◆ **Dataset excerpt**
%%

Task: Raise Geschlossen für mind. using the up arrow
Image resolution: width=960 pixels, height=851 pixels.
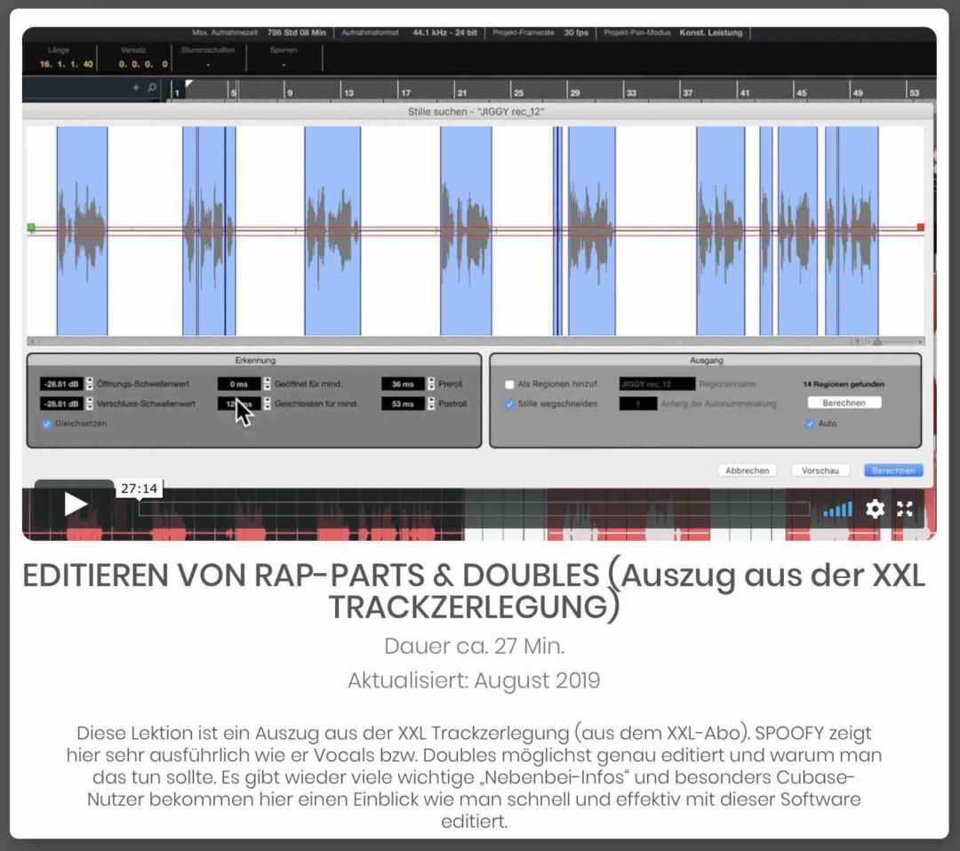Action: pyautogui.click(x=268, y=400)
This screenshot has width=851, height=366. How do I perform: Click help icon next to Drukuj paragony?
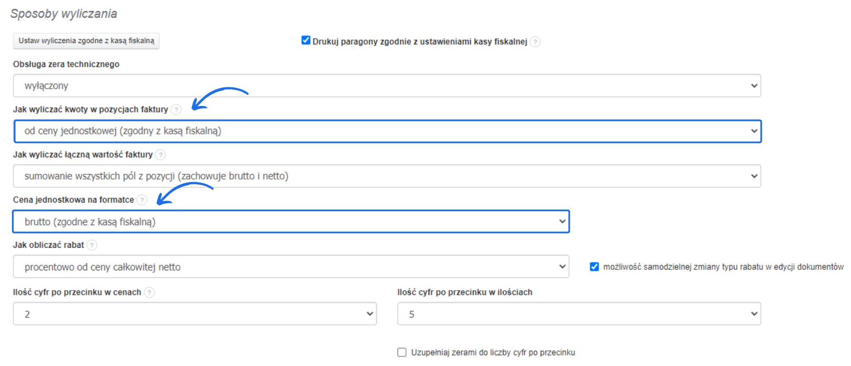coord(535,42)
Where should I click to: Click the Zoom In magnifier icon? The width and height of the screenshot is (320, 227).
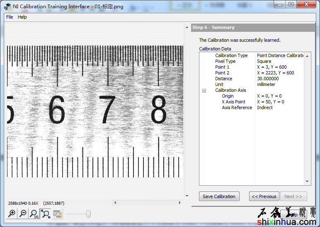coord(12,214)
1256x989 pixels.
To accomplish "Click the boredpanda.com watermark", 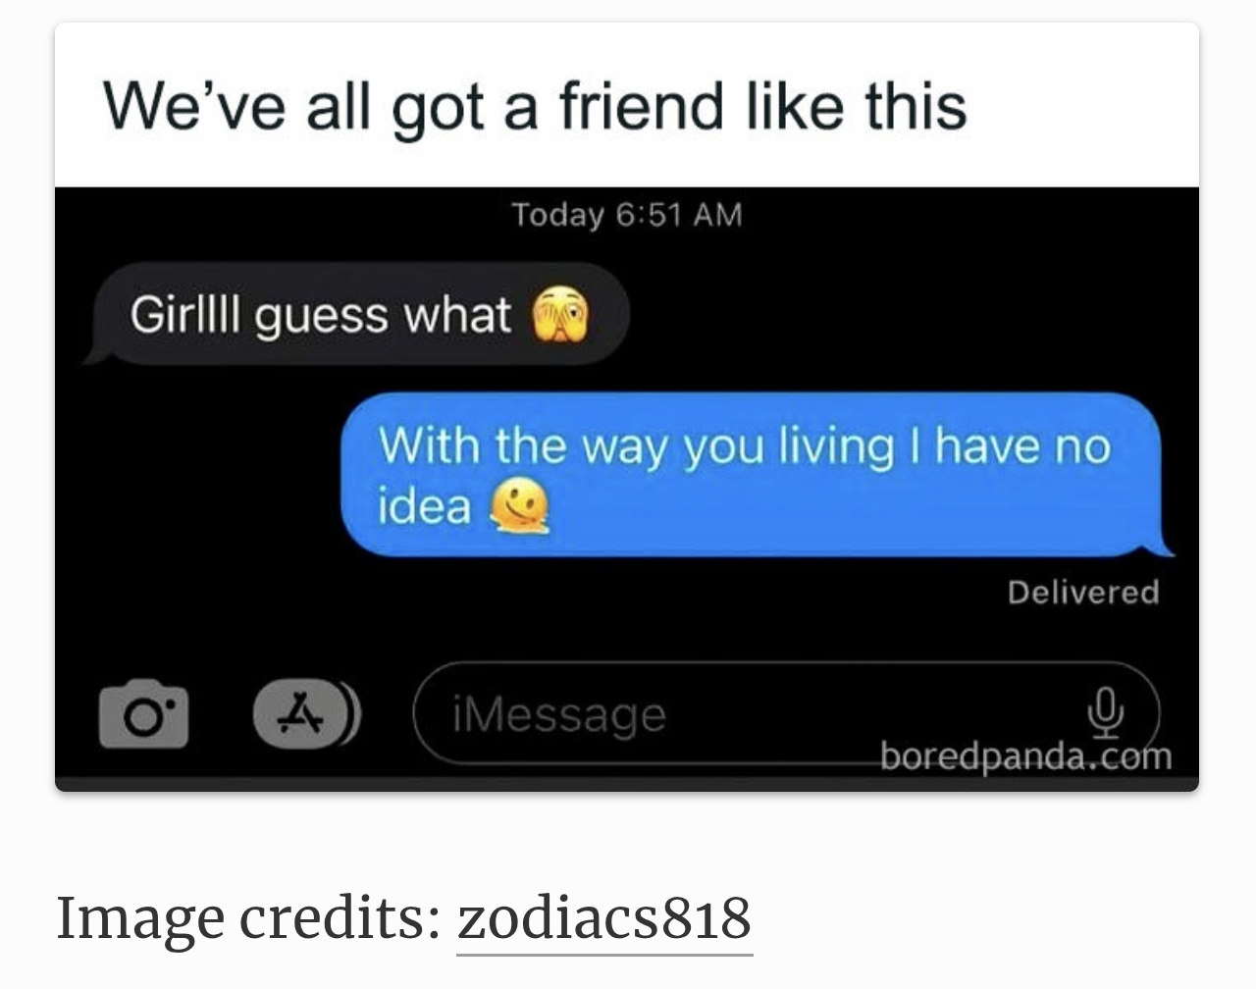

%%
%%

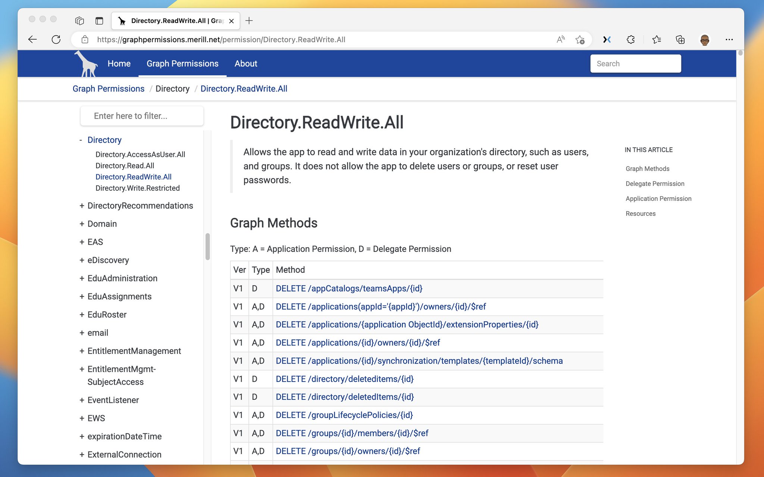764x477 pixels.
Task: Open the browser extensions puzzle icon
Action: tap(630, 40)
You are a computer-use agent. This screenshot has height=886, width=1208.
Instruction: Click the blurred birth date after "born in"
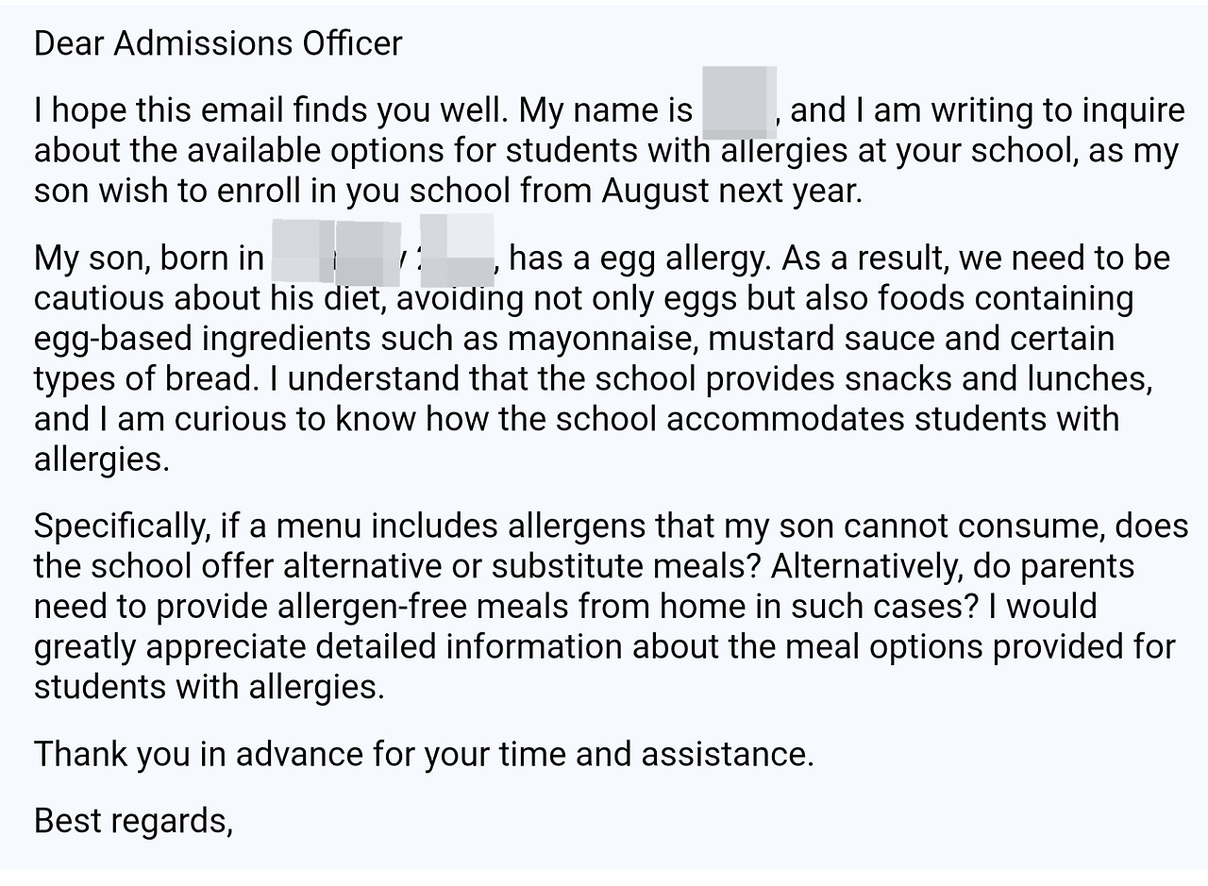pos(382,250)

%%

◆ **What needs to be done**
Which lines in the data above contain the word "width"? Copy each such line, and match the word's capitalization exactly.

◆ **Exercise response**
Image resolution: width=960 pixels, height=851 pixels.
This screenshot has width=851, height=366. How do I perform: Click help icon next to Drukuj paragony?
Where should I click to: Click the Zoom In magnifier icon? The width and height of the screenshot is (320, 227).
You are a computer-use agent. This screenshot has height=886, width=1208.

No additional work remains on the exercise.